Processor 133 is configured to implement cache eviction policies in
order to evict objects on a continual basis. The eviction policies
are facilitated by placing eviction metadata information into
objects stored at a local cache. For example, extended object
attributes include expiry time and priority weights. In addition,
expiry time for an object may be adjusted based on a history of
eviction for that object. Also, network bandwidth is considered
when performing eviction, since a cache communicates with multiple
back end file servers over communication paths having varying
network bandwidths. Further, the processor 133 is configurable to
provide an interface which gives more control to a
user/administrator to determine which collection of objects will be
evicted, and in what order based on information.

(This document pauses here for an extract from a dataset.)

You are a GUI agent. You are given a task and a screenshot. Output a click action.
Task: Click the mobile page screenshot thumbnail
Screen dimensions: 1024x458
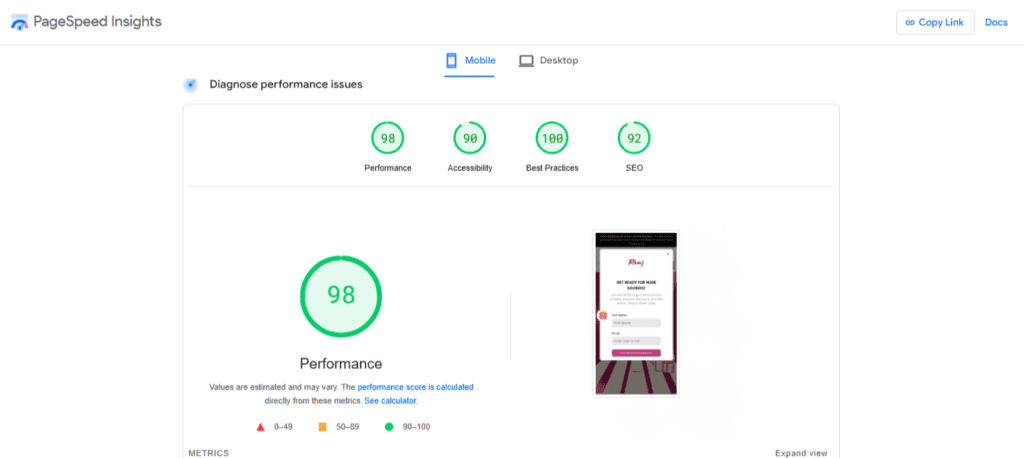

[0026] In one embodiment, the processor 133 is configured to
perform the functions of one or more of the example embodiments
described and/or illustrated herein, such as the cache eviction
polices. Further, the processor 133 may be included within a single
or multi-processor computing device or system capable of executing
computer-readable instructions. In its most basic form, a computing
device may include at least one processor and a system memory.
System memory is coupled to processor, and generally represents any
type or form of volatile or non-volatile storage device or medium
capable of storing data and/or other computer-readable
instructions. Examples of system memory include, without
limitation, random access memory (RAM), read only memory (ROM),
Flash memory, or any other suitable memory device.
[0027] FIG. 2 is a diagram 200 illustrating the variety of
information used when implementing an eviction process at a local
cache, in accordance with one embodiment of the present disclosure.
In particular, the processor of a local cache performs cost
calculation in order to implement one or more eviction policies
that are used and in what order in order to perform eviction of
objects in the local cache. In one embodiment, a user administrator
can provide input as to which eviction policies are used over other
eviction policies, and in what priority.
[0028] Local cache 130 receives a variety of information, each of
which may be suitable for use in one or more eviction policies. For
example, local cache 130 may receive information including recency
information 251, frequency information 252, document size 253, as
well as other pieces of information that may be used by existing
eviction technologies 250. For illustration, the least recently
used (LRU) technology uses recency information 251 to determine the
file with the oldest access time for eviction purposes. The least
frequently used (LFU) technology uses frequency information 252 to
determine the file that is the least popular for eviction purposes.
Document size 253 information may also be used to evict the largest
object. Other information includes time since the last access,
number of accesses, document cost, inflation value, number of aged
references, etc.
[0029] Local cache 130 receives object expiration information 210
when performing an eviction cost calculation. In particular, expiry
information gives each object stored in local cache an expiry
period. This is attached as an extension to the object regardless
of the object format (e.g., how the object was delivered over the
WAN), and/or regardless of the protocol used to fetch the object.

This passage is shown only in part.